Saved entries
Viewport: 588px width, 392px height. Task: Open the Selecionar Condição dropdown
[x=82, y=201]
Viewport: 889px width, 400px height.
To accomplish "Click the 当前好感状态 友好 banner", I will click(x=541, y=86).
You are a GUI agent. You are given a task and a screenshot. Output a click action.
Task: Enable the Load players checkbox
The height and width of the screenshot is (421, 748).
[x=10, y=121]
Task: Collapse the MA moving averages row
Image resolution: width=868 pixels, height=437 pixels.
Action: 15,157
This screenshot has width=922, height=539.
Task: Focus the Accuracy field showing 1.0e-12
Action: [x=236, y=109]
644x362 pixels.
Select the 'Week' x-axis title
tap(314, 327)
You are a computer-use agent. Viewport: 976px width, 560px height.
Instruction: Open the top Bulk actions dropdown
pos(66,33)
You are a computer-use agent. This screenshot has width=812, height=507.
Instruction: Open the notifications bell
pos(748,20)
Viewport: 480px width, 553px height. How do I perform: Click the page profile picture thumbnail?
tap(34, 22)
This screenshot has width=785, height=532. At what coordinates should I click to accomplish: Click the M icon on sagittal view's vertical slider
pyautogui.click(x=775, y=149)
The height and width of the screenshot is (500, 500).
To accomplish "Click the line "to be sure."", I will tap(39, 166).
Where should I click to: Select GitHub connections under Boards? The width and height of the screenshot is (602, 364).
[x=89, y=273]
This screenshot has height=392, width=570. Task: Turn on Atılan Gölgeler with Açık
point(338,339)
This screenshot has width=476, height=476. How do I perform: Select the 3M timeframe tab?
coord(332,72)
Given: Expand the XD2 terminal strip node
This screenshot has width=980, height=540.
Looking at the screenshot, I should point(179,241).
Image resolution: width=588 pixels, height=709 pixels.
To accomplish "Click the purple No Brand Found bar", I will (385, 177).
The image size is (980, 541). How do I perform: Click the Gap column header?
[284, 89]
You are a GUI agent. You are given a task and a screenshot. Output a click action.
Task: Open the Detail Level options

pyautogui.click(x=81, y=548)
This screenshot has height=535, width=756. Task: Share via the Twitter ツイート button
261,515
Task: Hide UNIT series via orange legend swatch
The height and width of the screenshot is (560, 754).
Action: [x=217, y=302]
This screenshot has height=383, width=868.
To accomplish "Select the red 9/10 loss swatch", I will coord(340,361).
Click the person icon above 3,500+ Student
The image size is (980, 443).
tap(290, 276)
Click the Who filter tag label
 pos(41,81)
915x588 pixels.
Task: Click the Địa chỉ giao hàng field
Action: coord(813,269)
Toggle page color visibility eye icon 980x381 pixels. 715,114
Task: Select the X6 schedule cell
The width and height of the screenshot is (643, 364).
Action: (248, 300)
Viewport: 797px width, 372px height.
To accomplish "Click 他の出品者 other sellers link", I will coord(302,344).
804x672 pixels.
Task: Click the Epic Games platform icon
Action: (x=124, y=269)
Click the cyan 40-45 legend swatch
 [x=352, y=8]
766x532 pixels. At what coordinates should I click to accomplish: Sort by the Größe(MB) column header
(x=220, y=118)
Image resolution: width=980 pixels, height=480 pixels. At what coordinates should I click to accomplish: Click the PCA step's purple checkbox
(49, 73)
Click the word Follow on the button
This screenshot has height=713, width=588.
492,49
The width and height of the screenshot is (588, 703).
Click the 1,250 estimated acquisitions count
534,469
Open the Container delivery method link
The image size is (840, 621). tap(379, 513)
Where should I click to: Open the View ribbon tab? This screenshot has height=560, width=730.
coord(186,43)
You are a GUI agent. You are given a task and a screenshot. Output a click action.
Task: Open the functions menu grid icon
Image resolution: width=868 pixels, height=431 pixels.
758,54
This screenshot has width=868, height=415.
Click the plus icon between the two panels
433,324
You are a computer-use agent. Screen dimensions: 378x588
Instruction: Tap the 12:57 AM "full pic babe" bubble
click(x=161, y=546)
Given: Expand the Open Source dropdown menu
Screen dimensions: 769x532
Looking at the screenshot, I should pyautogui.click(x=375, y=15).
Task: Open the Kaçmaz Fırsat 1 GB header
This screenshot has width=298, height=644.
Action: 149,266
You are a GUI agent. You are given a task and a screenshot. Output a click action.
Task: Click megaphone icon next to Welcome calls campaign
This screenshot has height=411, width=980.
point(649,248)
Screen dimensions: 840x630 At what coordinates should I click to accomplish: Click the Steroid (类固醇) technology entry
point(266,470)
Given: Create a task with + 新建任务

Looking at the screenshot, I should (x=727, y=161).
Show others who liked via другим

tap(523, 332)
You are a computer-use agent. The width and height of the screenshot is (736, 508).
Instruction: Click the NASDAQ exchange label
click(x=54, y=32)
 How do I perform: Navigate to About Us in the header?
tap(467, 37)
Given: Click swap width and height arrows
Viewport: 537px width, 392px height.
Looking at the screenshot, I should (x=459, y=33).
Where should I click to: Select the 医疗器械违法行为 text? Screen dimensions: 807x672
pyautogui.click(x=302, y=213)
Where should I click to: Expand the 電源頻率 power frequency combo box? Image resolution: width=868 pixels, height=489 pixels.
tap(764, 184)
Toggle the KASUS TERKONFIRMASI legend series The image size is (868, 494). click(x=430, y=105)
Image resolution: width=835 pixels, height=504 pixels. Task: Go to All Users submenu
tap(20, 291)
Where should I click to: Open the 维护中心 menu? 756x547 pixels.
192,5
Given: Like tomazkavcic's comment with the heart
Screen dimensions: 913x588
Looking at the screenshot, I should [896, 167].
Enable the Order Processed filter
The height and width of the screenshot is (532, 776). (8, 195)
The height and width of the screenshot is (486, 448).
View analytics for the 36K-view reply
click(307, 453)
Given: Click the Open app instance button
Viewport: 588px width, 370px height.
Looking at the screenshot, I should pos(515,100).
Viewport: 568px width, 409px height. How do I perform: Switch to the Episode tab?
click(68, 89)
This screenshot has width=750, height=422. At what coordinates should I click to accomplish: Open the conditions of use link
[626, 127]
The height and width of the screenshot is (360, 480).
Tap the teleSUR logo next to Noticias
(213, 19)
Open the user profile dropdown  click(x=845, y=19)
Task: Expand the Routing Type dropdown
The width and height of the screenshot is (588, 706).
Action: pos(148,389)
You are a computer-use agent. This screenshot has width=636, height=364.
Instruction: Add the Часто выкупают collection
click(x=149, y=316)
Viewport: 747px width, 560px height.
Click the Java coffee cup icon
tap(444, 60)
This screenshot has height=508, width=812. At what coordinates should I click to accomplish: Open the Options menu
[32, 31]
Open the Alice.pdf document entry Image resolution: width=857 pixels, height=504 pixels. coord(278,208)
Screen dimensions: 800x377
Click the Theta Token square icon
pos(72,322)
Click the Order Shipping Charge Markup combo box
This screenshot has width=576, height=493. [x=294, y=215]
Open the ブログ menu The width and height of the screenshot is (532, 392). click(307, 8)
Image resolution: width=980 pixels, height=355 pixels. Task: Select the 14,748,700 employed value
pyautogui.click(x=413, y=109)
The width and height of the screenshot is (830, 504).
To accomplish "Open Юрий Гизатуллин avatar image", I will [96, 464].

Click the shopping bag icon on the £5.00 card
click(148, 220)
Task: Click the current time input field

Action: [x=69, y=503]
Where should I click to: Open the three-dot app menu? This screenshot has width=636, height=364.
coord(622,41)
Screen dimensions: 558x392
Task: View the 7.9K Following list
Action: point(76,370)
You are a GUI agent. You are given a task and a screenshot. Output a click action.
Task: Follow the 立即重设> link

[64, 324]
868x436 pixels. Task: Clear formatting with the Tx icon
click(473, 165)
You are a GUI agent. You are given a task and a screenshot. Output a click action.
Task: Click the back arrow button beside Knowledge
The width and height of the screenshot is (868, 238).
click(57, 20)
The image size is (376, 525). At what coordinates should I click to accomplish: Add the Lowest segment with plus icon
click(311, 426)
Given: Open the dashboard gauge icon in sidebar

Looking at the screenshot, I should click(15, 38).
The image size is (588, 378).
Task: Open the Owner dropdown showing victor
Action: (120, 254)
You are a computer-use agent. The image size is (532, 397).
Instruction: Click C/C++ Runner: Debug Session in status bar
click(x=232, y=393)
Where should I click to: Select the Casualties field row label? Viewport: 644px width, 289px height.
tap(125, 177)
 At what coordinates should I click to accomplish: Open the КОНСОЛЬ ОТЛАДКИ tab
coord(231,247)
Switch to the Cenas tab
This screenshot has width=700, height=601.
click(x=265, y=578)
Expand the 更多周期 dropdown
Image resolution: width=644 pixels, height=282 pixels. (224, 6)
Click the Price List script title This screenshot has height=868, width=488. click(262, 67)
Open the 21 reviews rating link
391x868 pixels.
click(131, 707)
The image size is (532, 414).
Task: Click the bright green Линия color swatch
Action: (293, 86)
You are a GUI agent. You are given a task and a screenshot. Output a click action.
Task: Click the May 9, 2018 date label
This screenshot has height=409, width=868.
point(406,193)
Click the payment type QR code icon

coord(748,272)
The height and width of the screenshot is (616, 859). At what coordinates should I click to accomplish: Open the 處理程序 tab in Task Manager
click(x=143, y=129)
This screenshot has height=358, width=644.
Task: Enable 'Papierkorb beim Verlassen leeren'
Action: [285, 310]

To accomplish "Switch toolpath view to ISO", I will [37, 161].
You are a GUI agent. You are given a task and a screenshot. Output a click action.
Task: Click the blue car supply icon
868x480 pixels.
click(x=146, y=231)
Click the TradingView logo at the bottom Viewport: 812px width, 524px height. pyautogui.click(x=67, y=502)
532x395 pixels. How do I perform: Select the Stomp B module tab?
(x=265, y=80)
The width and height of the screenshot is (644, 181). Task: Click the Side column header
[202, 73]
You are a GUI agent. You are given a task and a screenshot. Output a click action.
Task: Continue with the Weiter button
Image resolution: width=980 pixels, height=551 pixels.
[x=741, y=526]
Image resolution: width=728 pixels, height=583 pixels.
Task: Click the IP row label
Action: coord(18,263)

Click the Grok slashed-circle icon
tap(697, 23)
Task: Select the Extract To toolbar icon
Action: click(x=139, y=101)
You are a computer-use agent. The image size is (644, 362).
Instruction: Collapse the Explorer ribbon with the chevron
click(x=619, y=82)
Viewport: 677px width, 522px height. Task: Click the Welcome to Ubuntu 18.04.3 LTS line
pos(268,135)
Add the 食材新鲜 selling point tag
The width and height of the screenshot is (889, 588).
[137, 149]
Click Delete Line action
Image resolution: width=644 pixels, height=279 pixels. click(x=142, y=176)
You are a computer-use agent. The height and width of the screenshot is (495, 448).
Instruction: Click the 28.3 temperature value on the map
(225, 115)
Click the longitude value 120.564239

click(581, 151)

To do:
Lines after the one containing "Image resolution: width=588" are left out; every line from the start of the entries through that line is restated word for word.

Reply to the task:
Viewport: 588px width, 392px height. Task: Open the Selecionar Condição dropdown
[x=82, y=201]
Viewport: 889px width, 400px height.
To accomplish "Click the 当前好感状态 友好 banner", I will click(x=541, y=86).
You are a GUI agent. You are given a task and a screenshot. Output a click action.
Task: Enable the Load players checkbox
The height and width of the screenshot is (421, 748).
[x=10, y=121]
Task: Collapse the MA moving averages row
Image resolution: width=868 pixels, height=437 pixels.
Action: 15,157
This screenshot has width=922, height=539.
Task: Focus the Accuracy field showing 1.0e-12
Action: [x=236, y=109]
644x362 pixels.
Select the 'Week' x-axis title
tap(314, 327)
You are a computer-use agent. Viewport: 976px width, 560px height.
Instruction: Open the top Bulk actions dropdown
pos(66,33)
You are a computer-use agent. This screenshot has width=812, height=507.
Instruction: Open the notifications bell
pos(748,20)
Viewport: 480px width, 553px height. How do I perform: Click the page profile picture thumbnail?
tap(34, 22)
This screenshot has width=785, height=532. At what coordinates should I click to accomplish: Click the M icon on sagittal view's vertical slider
pyautogui.click(x=775, y=149)
The height and width of the screenshot is (500, 500).
To accomplish "Click the line "to be sure."", I will tap(39, 166).
Where should I click to: Select GitHub connections under Boards? The width and height of the screenshot is (602, 364).
[x=89, y=273]
This screenshot has height=392, width=570. Task: Turn on Atılan Gölgeler with Açık
point(338,339)
This screenshot has width=476, height=476. How do I perform: Select the 3M timeframe tab?
coord(332,72)
Given: Expand the XD2 terminal strip node
This screenshot has width=980, height=540.
Looking at the screenshot, I should point(179,241).
Image resolution: width=588 pixels, height=709 pixels.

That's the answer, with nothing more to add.